For us sceptered islanders, the word Europe has undergone a semantic metamorphosis. Not long ago, it denoted high culture and deep sun-tans. Now, it denotes high butter mountains and a low boredom threshold. Once Brussels' only crime was to lend its name to a small, spherical, overrated vegetable; nowadays it's the sprout you feel sorry for. So Europe Express (C4) is a brave title: apparently oxymoronic, it suggests that the world's most tedious continent can still get up a head of steam. Just so long as no one mentions the U word.

This could easily be a misreading, but all the raciest reports from this triple- decker magazine-show seem to hail from the most traditionally strait-laced and stolid countries. Last night there were graphic tales of violence from snoring Norway and belching Belgium.

Those who saw the Independent's pop pages this week will know all about the satanic threat engulfing Norwegian society, a threat which sadly struck too late to put a hex on the national football team. It is posed by black metal, an offspring of heavy metal, brother of thrash, death and speed metal and cousin to skull, puke, scab, gangrene and rabies metal. (We're talking about music here, in case you've got Radio 3 on in the background.) Black metal groups believe they are 'the sons of northern darkness', and closer in spirit than most Norwegians to the old Norse Gods, in whose name they torch churches and, on one occasion, kill. Odin, of course, is depicted in ancient cave carvings wearing black paint on his face, black sunglasses and a bullet belt round his waist.

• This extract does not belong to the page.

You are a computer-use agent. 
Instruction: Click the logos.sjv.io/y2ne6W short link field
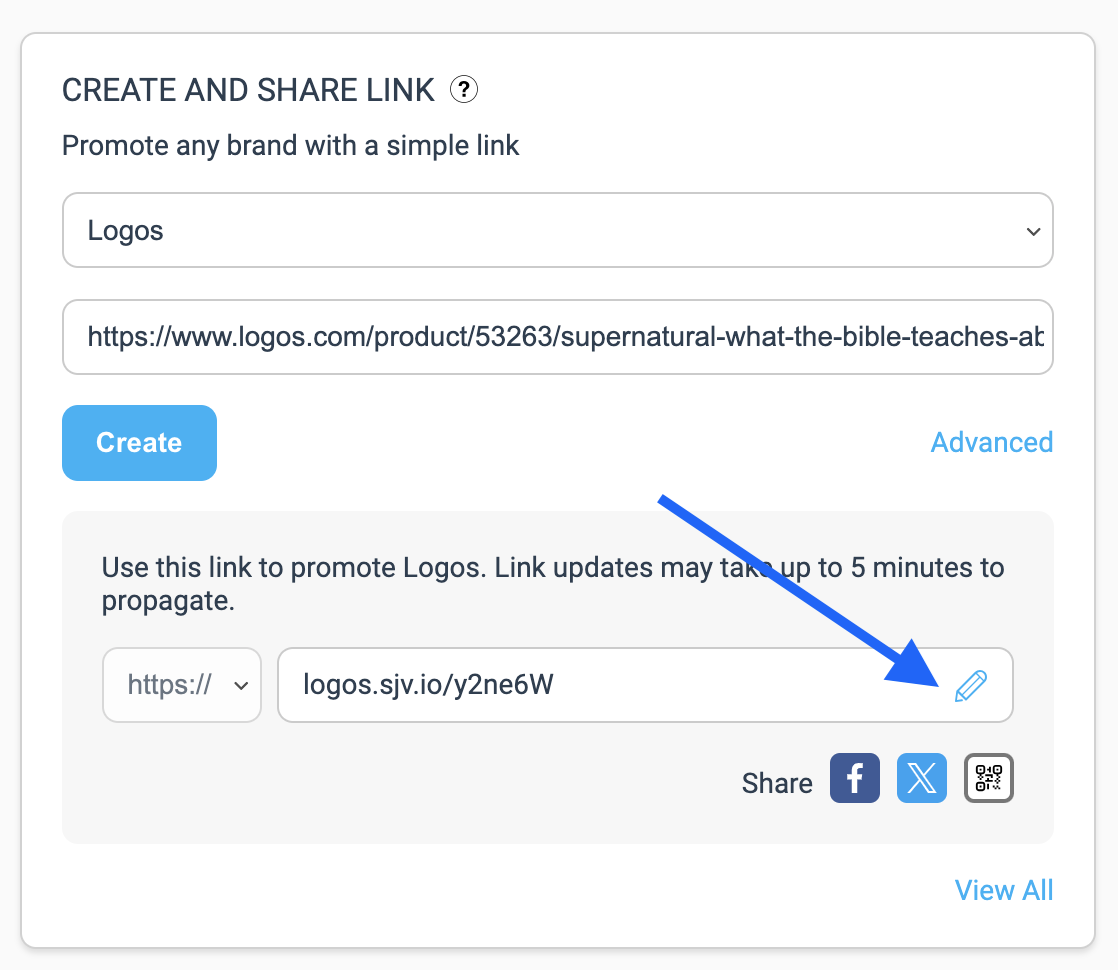[645, 685]
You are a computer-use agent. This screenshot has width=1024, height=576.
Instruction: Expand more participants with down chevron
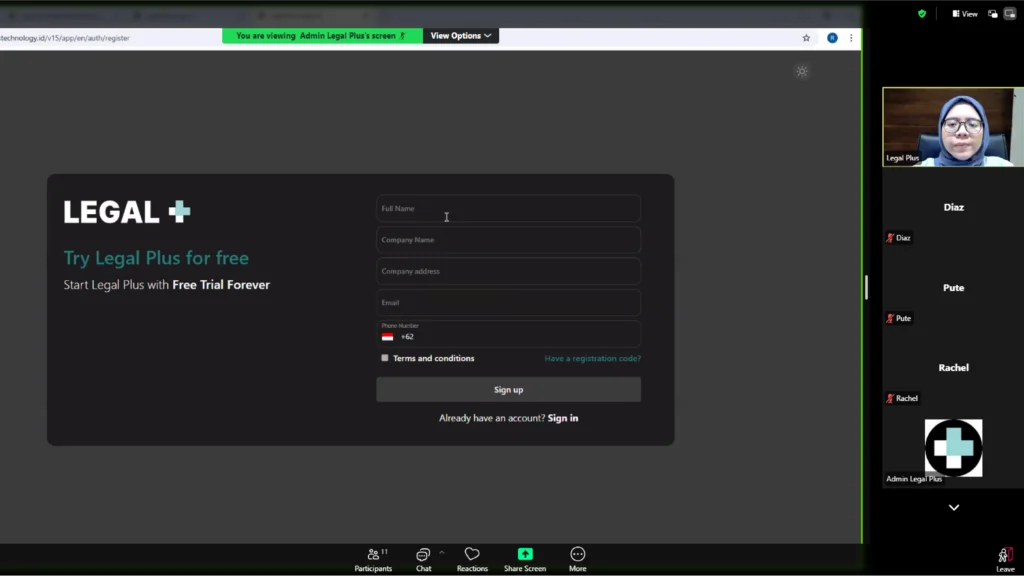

We saw footage of these incinerations, and they looked like the ultimate in rock video stunts: a case of artists taking their work too seriously. The soft-spoken members of a black metal band called Immortal were down on religion because 'it doesn't have anything to do with our music. So it's boring.' Maybe they're more persuasive in their own tongue.

The funny thing about satanic rituals, and not just those perpetrated by guitarists with lank hair, is that you never get to find out what they involve. Theologically speaking, we're in the dark on this one. There could be a series in it, as the snappy Europe Express format means there isn't often time to go into details.

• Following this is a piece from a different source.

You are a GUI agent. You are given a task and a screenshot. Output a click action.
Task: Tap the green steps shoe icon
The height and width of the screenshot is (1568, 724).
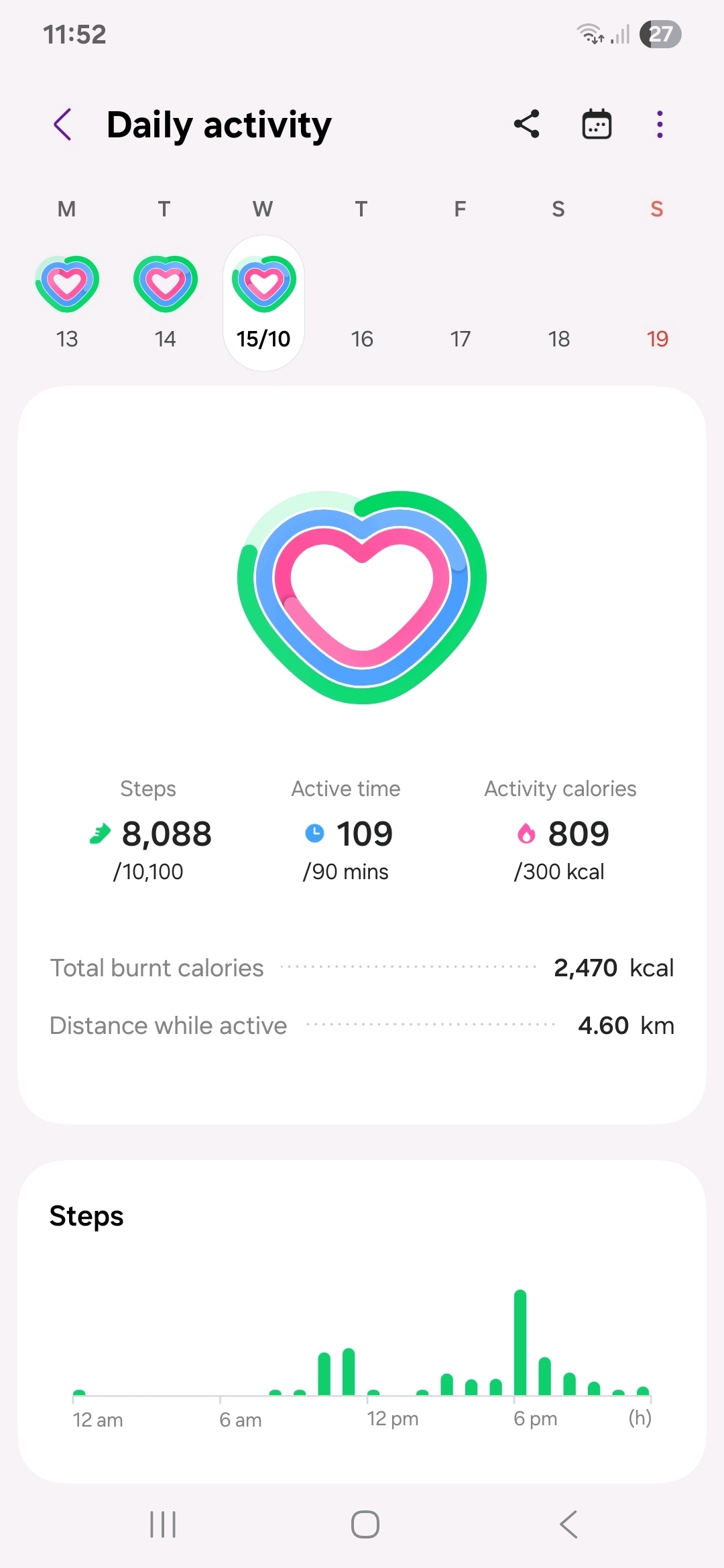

In the other report, you wish they hadn't. This was about cockfighting, the Belgians' cheap, illegal version of bullfighting. As an devotee of the Palio di Siena, I probably have no right to mount a high horse on the subject of animal rights, but cockfighting does seem to reach the outer limits of cruelty. Before the fight, the bird exchanges its natural spur for a sharpened, 5cm-long metal one - in effect, a sword. Thursday night's Cook Report revealed how bulls' horns in Spain are blunted to protect the matador. To fight humans, animals are deprived of their own weapons; to fight each other, they are provided with extra ammunition. It doesn't look like cricket.

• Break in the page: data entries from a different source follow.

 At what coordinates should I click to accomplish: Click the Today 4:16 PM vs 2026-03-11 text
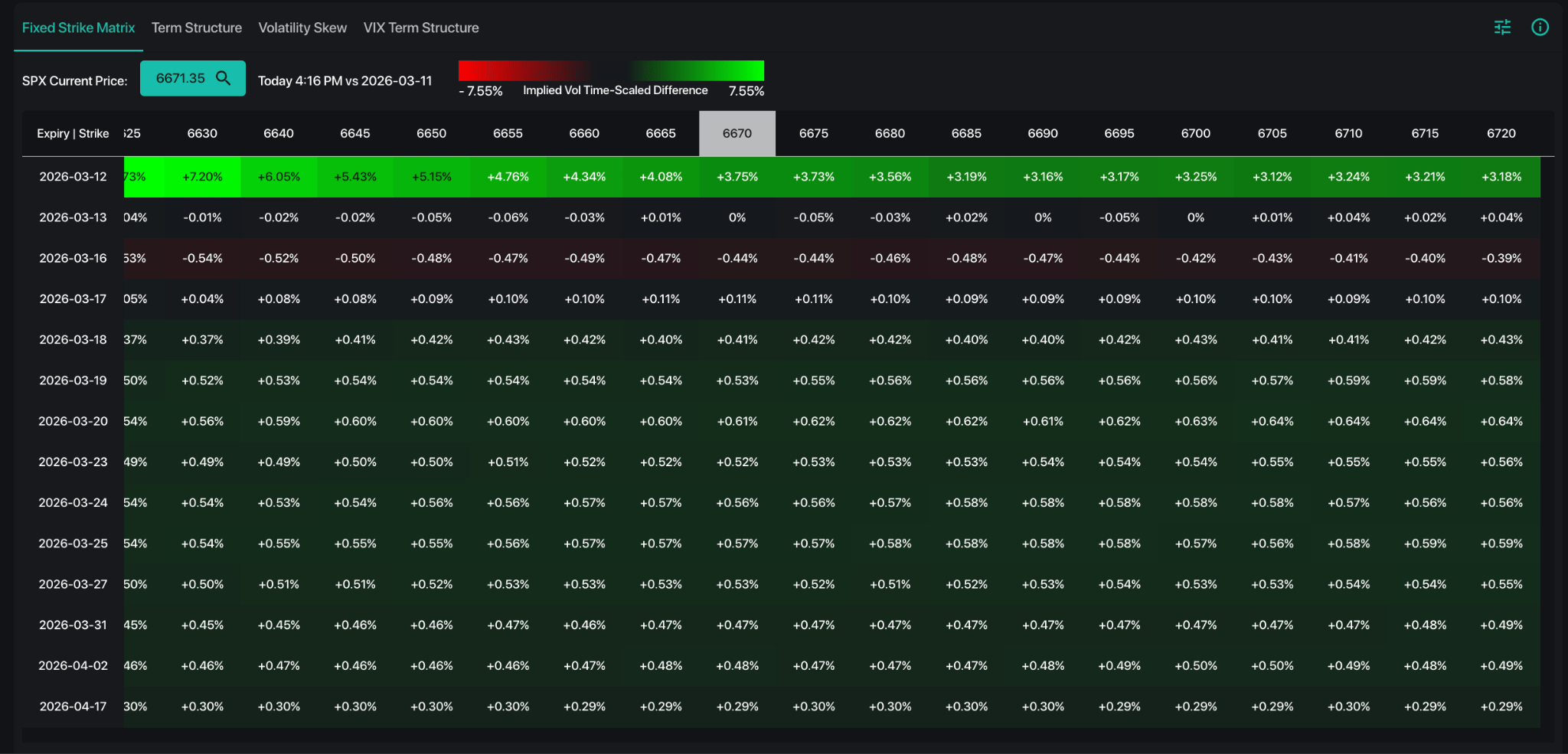click(x=345, y=81)
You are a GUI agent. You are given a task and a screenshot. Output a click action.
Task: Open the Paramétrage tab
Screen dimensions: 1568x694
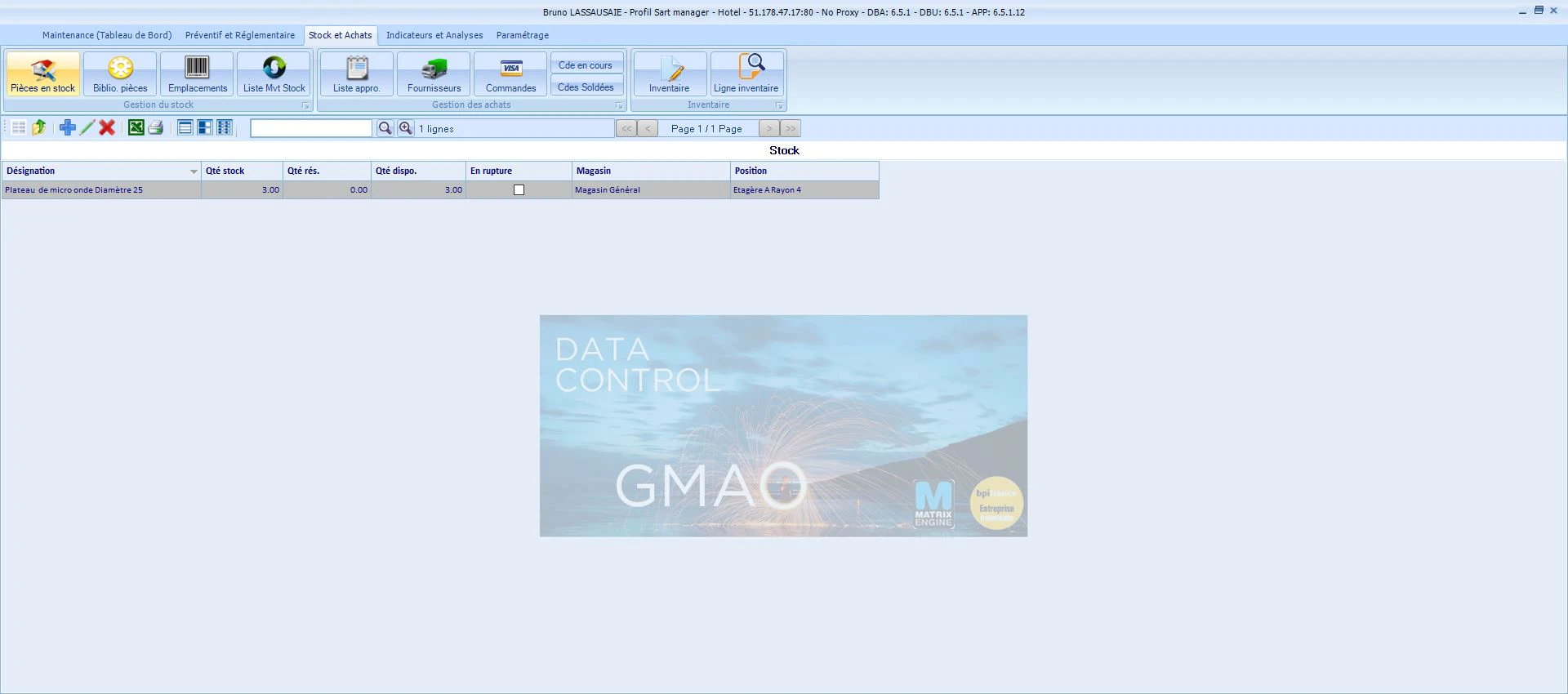[x=523, y=35]
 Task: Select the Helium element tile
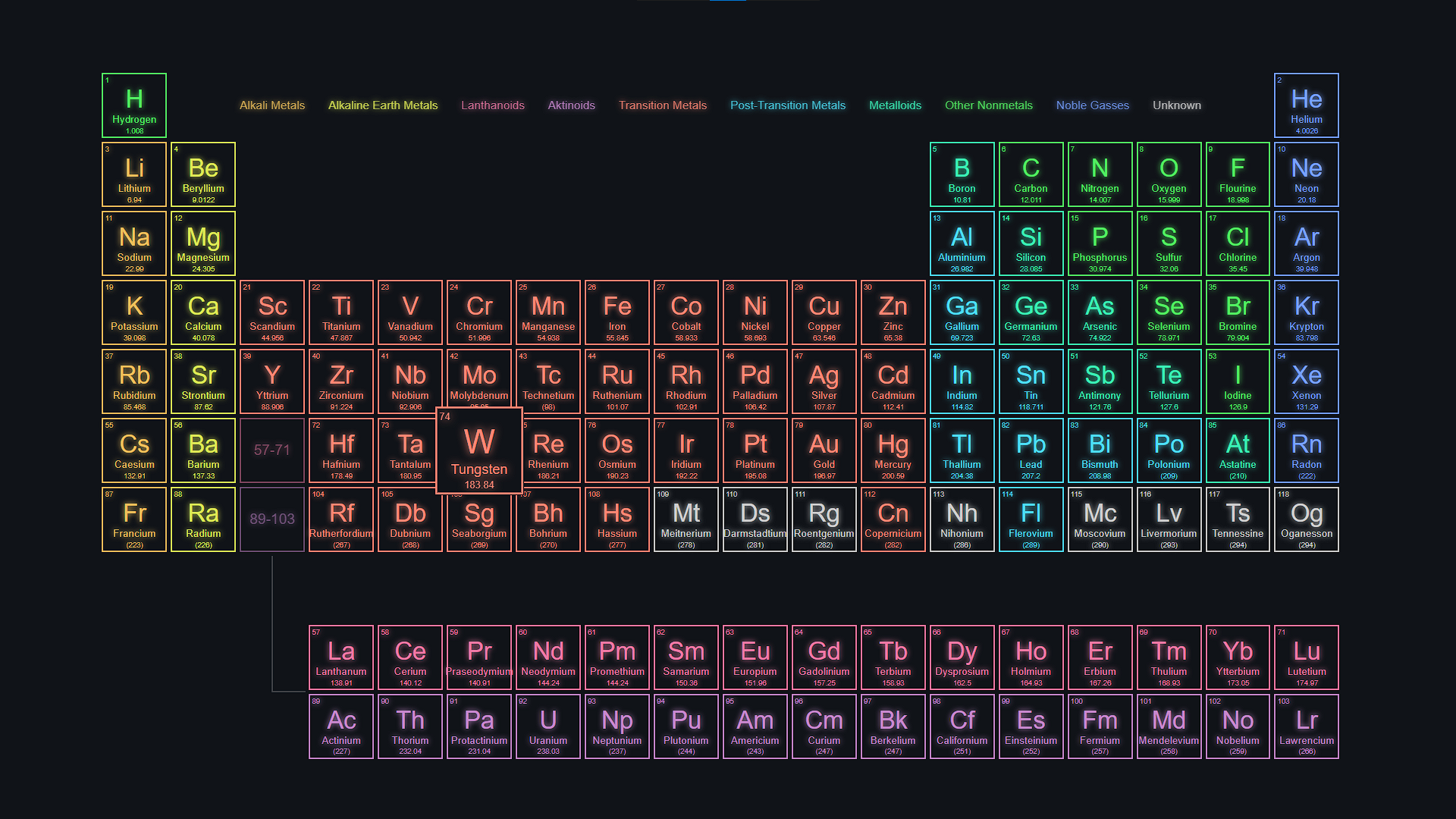[x=1306, y=105]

Meanwhile, back in Blighty, there were five programmes about gardening. Long after mandarins in Brussels have carpeted Britain with motorways, there'll still be a full quota of green-fingered series. Let's hope one of them will be the delightful Over The Garden Wall (C4). This is close enough to a natural history programme to drag in those viewers for whom the word 'trowel' has the same effect as the words 'Social Chapter'.